Five "Deck Seamanship" Responsibilities

Boat safer by assigning these five responsibilities to your ablest crew member.

Five "Deck Seamanship" Responsibilities

Five "Deck Seamanship" Responsibilities

Five "Deck Seamanship" ResponsibilitiesU.S. Navy

Some of the biggest mishaps around marinas involve a captain who maneuvers into a slip and then conducts a Chinese fire drill trying to make fast the lines. The results? Boats smash into pilings, bang the bow pulpit or the props against a bulkhead, or even lose a passenger overboard. Once I watched a dock helper break his arm between the gunwale and concrete. In each case the captain would have been better off with some help from a “deck ape.”

The term deck ape is Navy slang for the jack-of-all-trades sailor who handles the lines, manages cargo loads, does routine maintenance and cleaning, and stands lookout, if needed. It's a lowly role in terms of naval hierarchy but it's a vital one.
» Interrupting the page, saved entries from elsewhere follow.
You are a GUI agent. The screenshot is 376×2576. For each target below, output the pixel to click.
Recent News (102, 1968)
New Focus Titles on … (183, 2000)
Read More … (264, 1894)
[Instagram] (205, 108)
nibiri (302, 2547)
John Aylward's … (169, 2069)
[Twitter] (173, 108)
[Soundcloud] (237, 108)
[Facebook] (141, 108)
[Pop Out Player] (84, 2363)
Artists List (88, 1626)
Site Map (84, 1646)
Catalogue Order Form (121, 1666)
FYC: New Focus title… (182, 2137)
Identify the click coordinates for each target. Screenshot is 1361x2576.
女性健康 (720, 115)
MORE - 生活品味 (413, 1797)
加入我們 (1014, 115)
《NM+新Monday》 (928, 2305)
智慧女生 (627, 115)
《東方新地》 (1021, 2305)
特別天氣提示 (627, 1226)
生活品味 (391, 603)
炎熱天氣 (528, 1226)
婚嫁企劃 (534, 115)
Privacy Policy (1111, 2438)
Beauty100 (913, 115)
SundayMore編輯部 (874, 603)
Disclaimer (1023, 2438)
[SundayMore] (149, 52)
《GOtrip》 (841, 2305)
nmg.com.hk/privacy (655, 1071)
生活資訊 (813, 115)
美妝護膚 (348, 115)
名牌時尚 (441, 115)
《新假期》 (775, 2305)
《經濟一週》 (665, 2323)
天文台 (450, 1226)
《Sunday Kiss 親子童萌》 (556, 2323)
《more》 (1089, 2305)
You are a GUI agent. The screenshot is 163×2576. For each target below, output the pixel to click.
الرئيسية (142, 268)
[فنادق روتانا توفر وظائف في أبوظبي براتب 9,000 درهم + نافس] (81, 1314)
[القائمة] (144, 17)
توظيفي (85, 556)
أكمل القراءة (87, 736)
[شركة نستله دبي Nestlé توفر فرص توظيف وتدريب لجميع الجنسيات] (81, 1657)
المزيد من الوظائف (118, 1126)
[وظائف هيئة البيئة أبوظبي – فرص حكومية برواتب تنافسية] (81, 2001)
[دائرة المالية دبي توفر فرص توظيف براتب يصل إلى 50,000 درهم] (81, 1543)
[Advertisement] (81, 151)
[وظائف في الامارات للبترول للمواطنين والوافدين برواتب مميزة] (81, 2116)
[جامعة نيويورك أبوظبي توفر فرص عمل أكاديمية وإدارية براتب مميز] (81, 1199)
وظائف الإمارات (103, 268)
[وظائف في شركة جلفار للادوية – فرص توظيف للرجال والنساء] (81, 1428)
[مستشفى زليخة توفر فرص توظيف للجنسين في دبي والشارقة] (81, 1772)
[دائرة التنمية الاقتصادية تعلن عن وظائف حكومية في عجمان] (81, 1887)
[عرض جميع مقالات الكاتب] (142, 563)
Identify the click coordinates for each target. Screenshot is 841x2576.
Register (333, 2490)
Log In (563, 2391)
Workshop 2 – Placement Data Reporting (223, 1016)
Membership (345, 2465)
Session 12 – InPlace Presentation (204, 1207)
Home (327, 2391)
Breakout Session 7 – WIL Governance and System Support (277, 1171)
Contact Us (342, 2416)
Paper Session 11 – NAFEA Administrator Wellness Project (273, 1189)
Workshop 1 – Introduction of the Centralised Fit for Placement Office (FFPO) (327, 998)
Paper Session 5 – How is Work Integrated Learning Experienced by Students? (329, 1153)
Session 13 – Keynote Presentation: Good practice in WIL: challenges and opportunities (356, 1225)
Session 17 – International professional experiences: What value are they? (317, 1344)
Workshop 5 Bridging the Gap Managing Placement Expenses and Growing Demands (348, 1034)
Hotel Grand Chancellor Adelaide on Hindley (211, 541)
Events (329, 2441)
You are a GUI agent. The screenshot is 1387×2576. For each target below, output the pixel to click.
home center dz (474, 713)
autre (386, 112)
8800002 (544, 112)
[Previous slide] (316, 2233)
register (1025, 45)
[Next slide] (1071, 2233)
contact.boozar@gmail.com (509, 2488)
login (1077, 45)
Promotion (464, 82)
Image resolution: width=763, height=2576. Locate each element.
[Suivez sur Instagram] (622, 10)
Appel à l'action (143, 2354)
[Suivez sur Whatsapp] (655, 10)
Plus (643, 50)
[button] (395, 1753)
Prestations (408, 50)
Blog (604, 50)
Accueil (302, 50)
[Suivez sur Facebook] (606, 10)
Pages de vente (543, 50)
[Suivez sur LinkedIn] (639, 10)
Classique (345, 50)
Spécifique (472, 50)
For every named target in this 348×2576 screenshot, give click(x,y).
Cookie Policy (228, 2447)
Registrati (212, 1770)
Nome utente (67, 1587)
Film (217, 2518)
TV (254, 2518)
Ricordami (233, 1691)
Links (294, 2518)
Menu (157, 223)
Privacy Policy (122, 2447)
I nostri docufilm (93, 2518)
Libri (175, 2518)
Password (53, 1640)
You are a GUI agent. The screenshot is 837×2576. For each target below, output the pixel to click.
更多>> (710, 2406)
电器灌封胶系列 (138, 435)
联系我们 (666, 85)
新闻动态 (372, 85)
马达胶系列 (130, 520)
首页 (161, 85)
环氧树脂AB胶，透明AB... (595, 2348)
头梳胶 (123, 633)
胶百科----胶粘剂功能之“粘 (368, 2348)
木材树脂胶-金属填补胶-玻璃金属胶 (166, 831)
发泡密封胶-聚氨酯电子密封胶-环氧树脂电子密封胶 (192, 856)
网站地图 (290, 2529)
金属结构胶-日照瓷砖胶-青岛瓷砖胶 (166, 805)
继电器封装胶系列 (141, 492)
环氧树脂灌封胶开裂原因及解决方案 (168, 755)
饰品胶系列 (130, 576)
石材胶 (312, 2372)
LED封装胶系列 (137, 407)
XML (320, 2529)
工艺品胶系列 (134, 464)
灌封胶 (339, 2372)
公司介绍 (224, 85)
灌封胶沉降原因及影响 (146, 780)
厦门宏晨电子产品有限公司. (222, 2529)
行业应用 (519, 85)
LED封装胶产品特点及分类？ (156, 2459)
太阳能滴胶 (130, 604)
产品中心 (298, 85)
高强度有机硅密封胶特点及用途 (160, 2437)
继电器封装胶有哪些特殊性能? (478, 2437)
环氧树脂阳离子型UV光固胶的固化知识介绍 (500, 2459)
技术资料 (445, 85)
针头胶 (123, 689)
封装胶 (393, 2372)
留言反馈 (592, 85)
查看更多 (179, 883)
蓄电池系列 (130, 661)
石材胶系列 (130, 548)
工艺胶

Here are five "deck seamanship" responsibilities a captain should designate to his ablest (most apelike?) friend so he can keep focus at the helm.

Handling Lines
An ape needs to know three basic line skills when situations call for these: a cleat hitch, a clove hitch and a bowline.

When tying to a cleat, always take a round turn around the base before doing figure eights around the horns. That way you’ll always be able to loosen the line, even if the tide drops out. Finish with a half hitch.

The clove hitch is one of the simplest ways to secure a line to a piling. It’s basically two identical loops stacked on top of each other that, when tightened, form half hitches.

The bowline can be used to make fast to a piling, mooring or cleat, or can be made in advance any time a nonslip loop will be needed. All can be mastered with about 10 minutes of practice. (For instructions, go to boatingmag​.com/boating-knots.)

Setting Anchor
Before dropping anchor, make sure he's secured the bitter end. No duh? Don't wait until the whole rode disappears. Also, slowly lower the anchor — don't throw it — under (not over) the bow rail and work the line out hand-over-hand to prevent tangles. Try marking off depths with tape or paint — green for 25 feet, red for 50 feet and so on — so a novice ape will stream out the right length.

Standing Lookout
Have your ape keep an eye out for hazards, including other boats, shoals, crab-pot buoys or deadheads. When docking, keep eyes where the captain can't see, and for tow sports, besides a spotter, it's good practice to have a second person watch for everything else.

Stowing Gear
This may seem simple but weight distribution will affect a boat's ride, so have your ape evenly distribute all supplies and gear to maintain proper balance. Also, make sure everyone's sitting so that the boat doesn't list, squat or plow.

Managing Decks
Keep the walkways clear and clean up spills that could cause slips, trips or falls overboard. An ape is also a second set of eyes for a pre-trip inspection, to make sure you didn't miss any loose screws or fittings, low fluids, or, ahem, the drain plug.

Your deck ape might not appreciate his new nickname, but you’ll appreciate having him aboard. (Note: Don’t use this nickname with your wife, unless you want an ex.)